Sembrerebbe quindi lasciato agli Stati del Sud Europa, Spagna, Grecia e Italia, il compito di sfruttare la posizione strategica del Mediterraneo. La Spagna, tuttavia, sembra ormai inserita nella sfera di influenza tedesca e ha risolto con la forza i suoi problemi di immigrazione, costruendo muri piuttosto che ponti con l'altra sponda mediterranea. La Grecia, sotto costante pressione tedesca, è in condizioni di sopravvivenza e tende a diventare una base della Cina per espandersi nel Mediterraneo: si veda l'acquisizione del Pireo.
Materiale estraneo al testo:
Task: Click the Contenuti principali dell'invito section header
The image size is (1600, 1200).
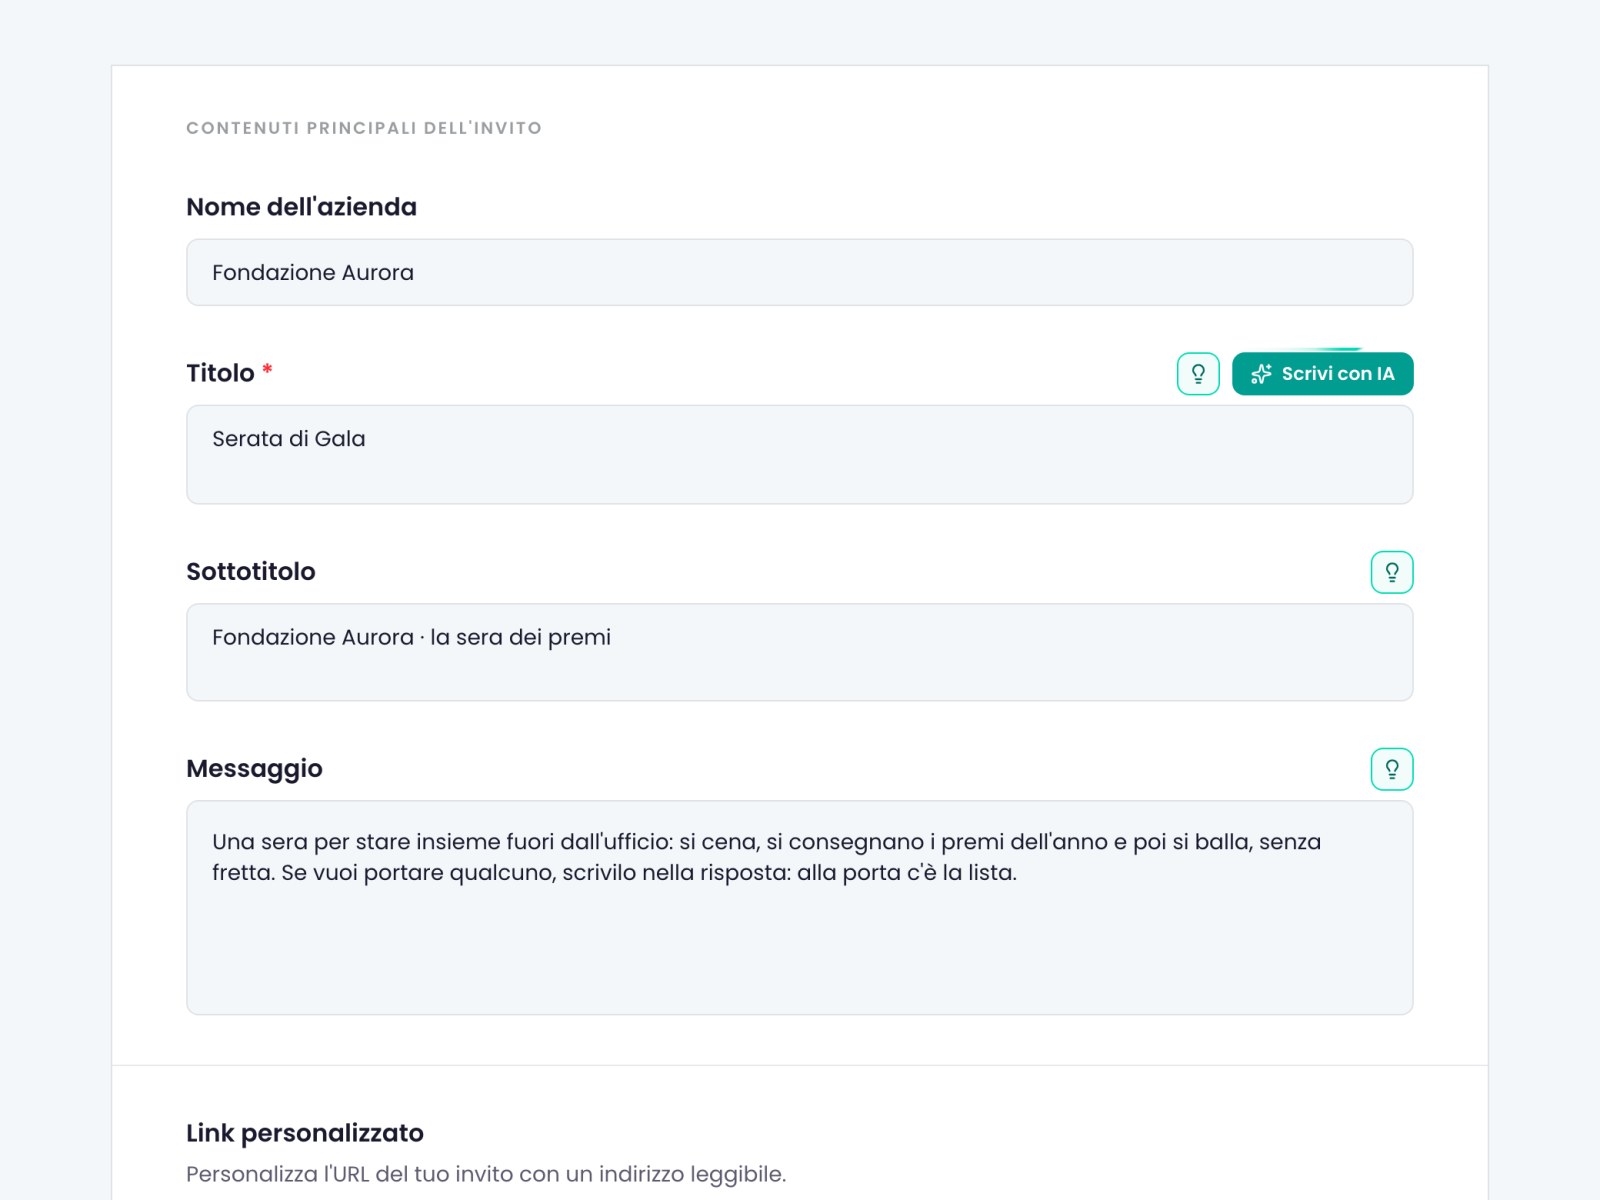Action: [364, 128]
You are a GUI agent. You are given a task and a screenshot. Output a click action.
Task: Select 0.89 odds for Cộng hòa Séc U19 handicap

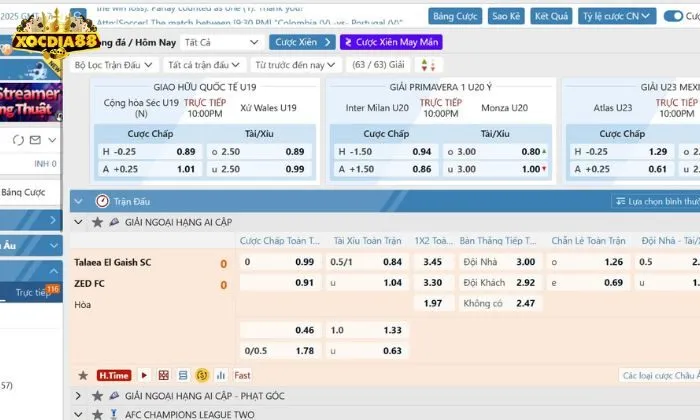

Resta l'Italia, che ha tutte le caratteristiche per un ruolo determinante nella questione, tranne, almeno finora, un governo che le sappia sfruttare.

L'Italia è un membro fondatore dell'Europa unita, ne è ancora uno dei componenti principali, sia per contributi finanziari, sia per popolazione e, malgrado la crisi, per peso economico. Ha una posizione geografica strategica nel Mediterraneo, crocevia delle rotte nord-sud ed est-ovest. Ha significativi rapporti economici sia con la Cina che con la Russia ed è uno degli Stati più danneggiati dalle sanzioni contro Mosca. A differenza, come visto, della Germania. Ha anche rapporti storici con l'altra sponda del Mediterraneo e la sciagurata avventura franco-anglo-americana non è riuscita a cancellarne la presenza in Libia, pur con gli errori fatti dai vari governi italiani. Importante in questo caso la presenza dell'Eni, punto importante anche nell'essenziale ripresa dei rapporti con l'Egitto, interrotti a seguito della dolorosa vicenda dell'omicidio Regeni. Una "decisione affrettata" quella del ritiro del nostro ambasciatore al Cairo, come sostiene Sherif el Sebaie nella sua intervista al sussidiario. L'Egitto sta acquistando un ruolo sempre più importante per il Nord Africa e il Medio Oriente e il raddoppio due anni fa del Canale di Suez ne rafforza l'importanza strategica. Una nota: in occasione dell'inaugurazione del raddoppio è stata eseguita l'Aida di Verdi, a quasi un secolo e mezzo dalla sua prima mondiale al Cairo, ma l'Italia era rappresentata solo dal ministro della Difesa. Eppure, se vi è un Paese che può trarre vantaggio da questo raddoppio è proprio l'Italia, per le ragioni già dette.

Roma per riaffermare la propria centralità nel Mediterraneo può agire anche sul versante Nato, data l'appartenenza ormai poco più che nominale della Turchia all'Alleanza. Sotto il laico e autoritario regime dei militari la Turchia era realmente il bastione della Nato contro l'influenza sovietica in Medio Oriente. Dopo la caduta del Muro e, soprattutto, l'arrivo al governo del sempre meno "moderato" Erdogan, Ankara si presenta sempre più estranea, o addirittura contraria, agli interessi europei. Né si può pensare che il problema possa essere risolto con l'entrata della Macedonia nella Nato, più che altro un "dispetto" a Putin.

La Nato in un certo senso sta sopravvivendo a se stessa ed è nella necessità di trovare un nemico, oscillando tra la Russia e il terrorismo islamico per questo ruolo. Ma in entrambi i casi non può più contare sulla Turchia e la Grecia è comunque troppo debole. Anche nell'ipotesi, per ora piuttosto lontana, di una forza armata comune europea, possibile sostituto dell'attuale Nato, l'Italia continuerebbe a rappresentare il suo cardine a sud. Roma, se ci sei, batti un colpo!